Closed sda030 closed 1 year ago
Thanks for bringing this up! It may be a good idea to import tidyselect and use proper data-masking here.
Actually, you are already importing rlang (with data masking) and tidyselect through dplyr, so no new dependencies really. And also, yes, data masking (.data[["age"]]) is perhaps more meaningful as you only allow single arguments.
Yeah, not worried on dependency heaviness for this one!
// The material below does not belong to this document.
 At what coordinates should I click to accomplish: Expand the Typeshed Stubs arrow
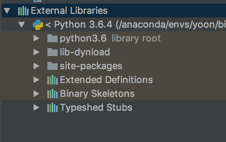(x=36, y=107)
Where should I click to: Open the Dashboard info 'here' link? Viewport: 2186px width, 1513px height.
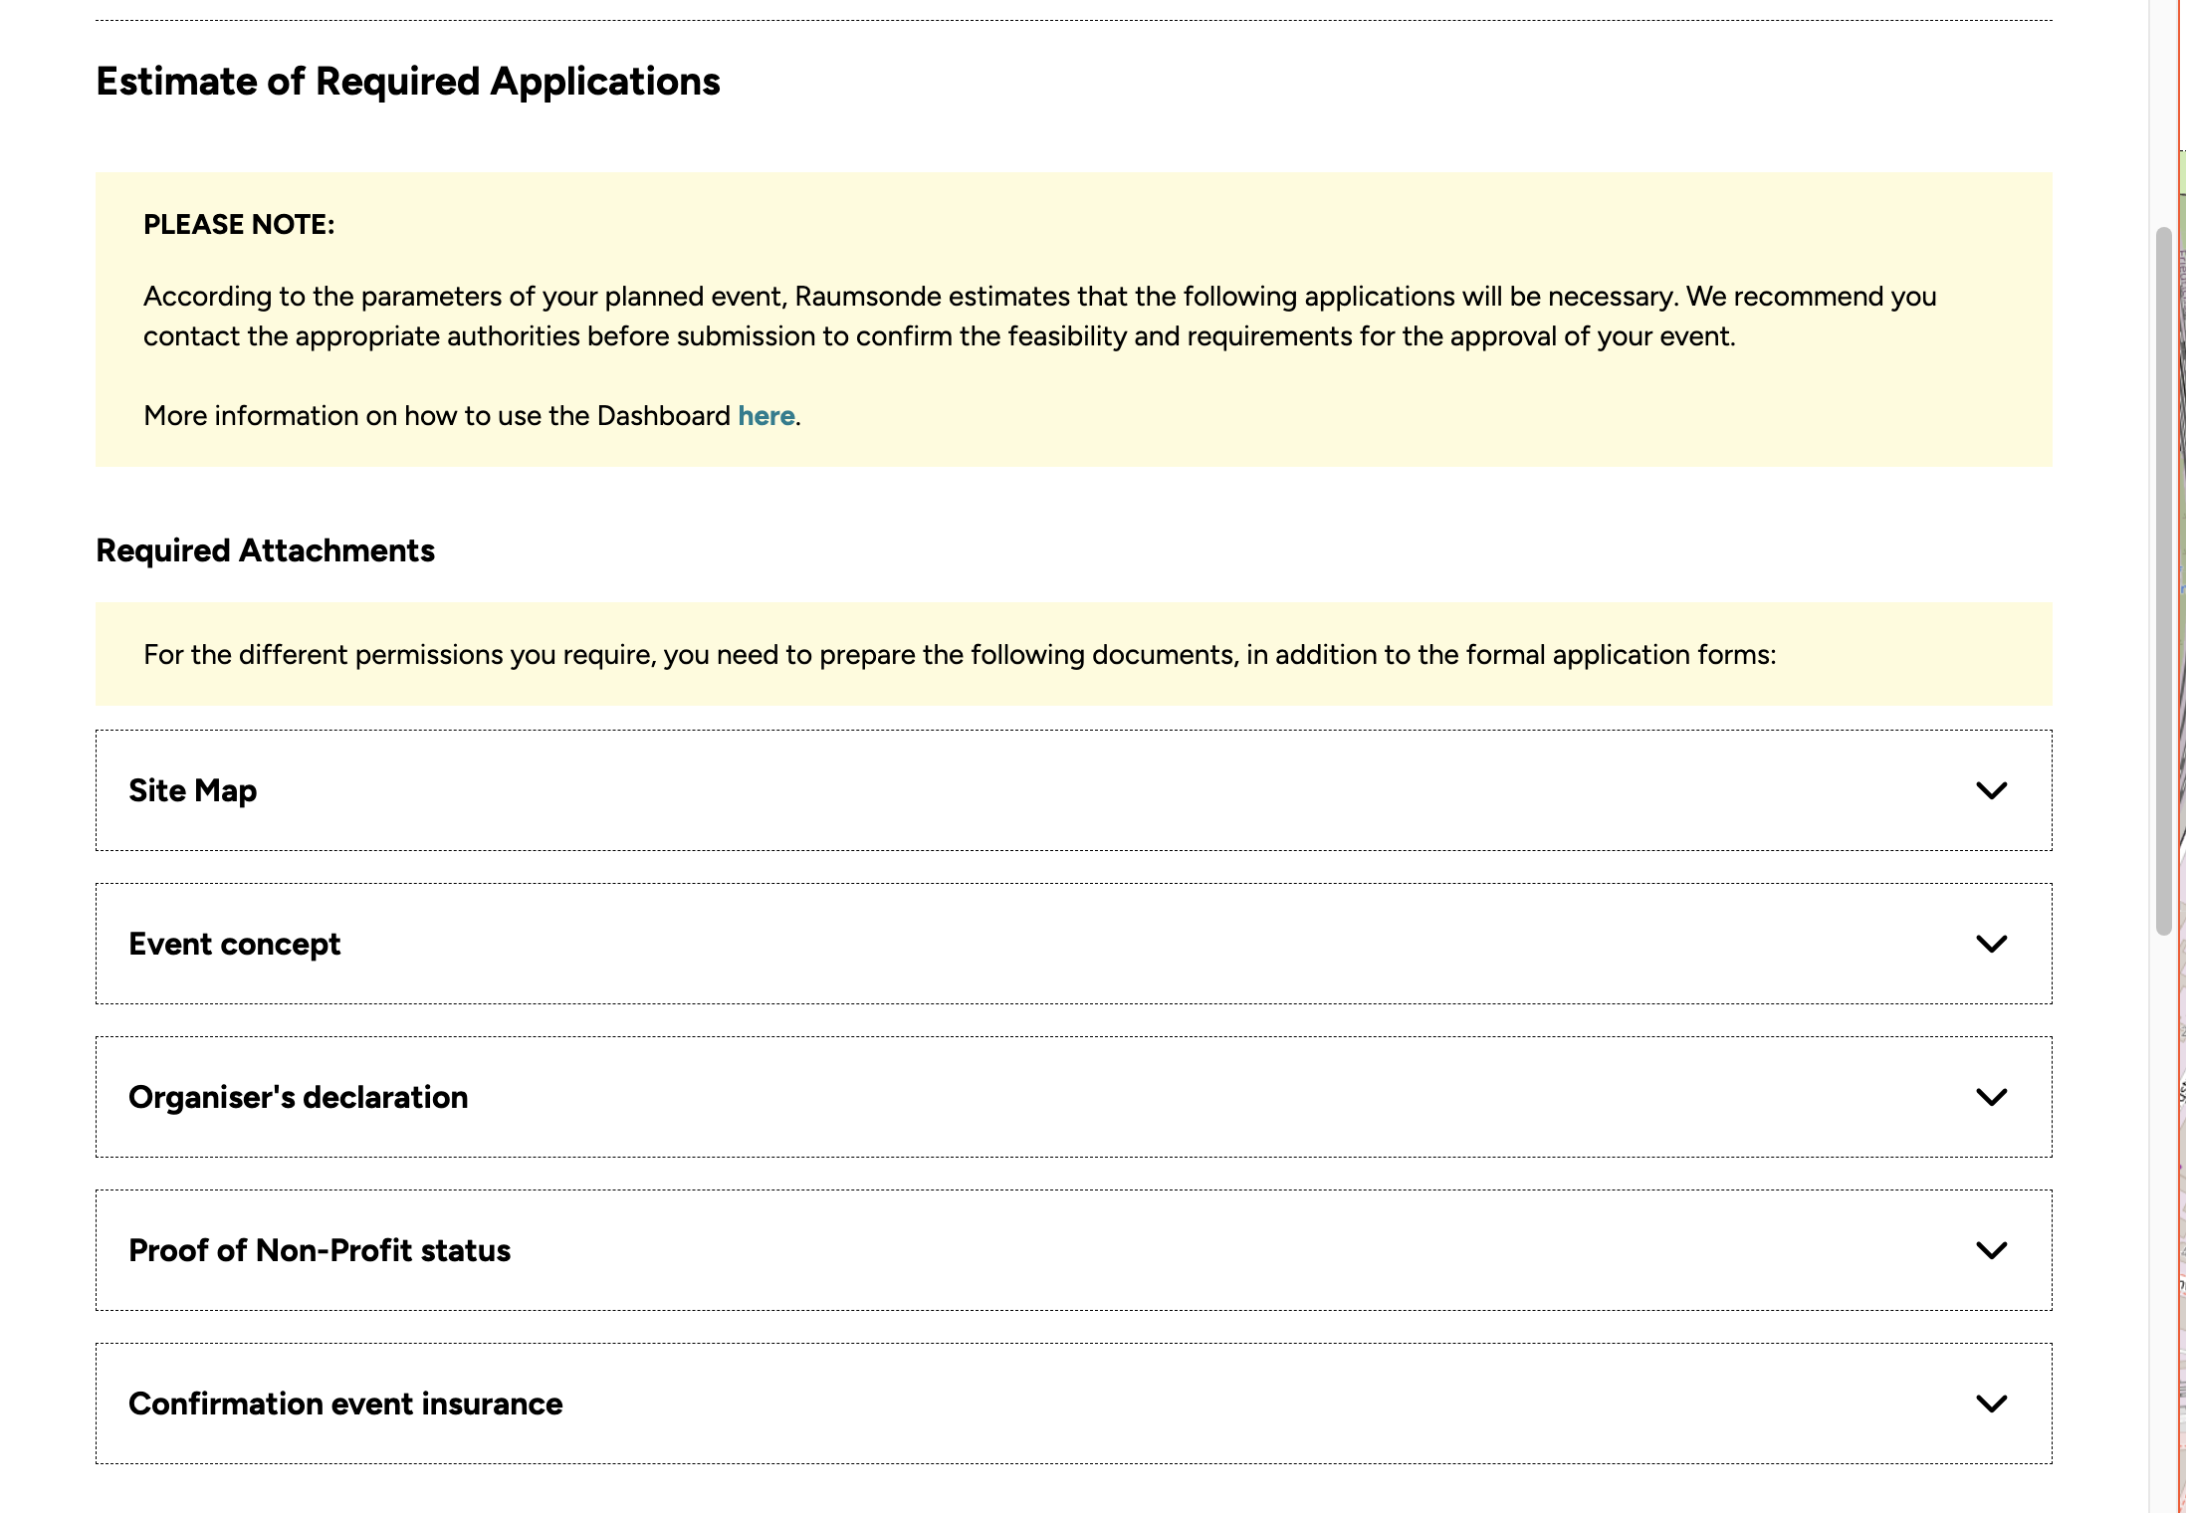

EDIT: Ha, you're ahead of me on tidyselection lifecycle! Didn't realize .data
had been deprecated in tidyselection.
As I work through this, noting-to-self a few oddities of the current all.vars()
solution to column selection via formula. Note that:
library(rlang)
f_rhs(college ~ "age")
#> [1] "age"
all.vars(f_rhs(college ~ "age"))
#> character(0)
As a result:
library(infer)
# "age" is not symbolic
specify(gss, college ~ "age")
#> Error in `specify()`:
#> ! The explanatory should be a bare variable name (not a string in quotation marks).
#> Backtrace:
#> ▆
#> 1. └─infer::specify(gss, college ~ "age")
#> 2. └─infer:::parse_variables(x, formula, response, explanatory)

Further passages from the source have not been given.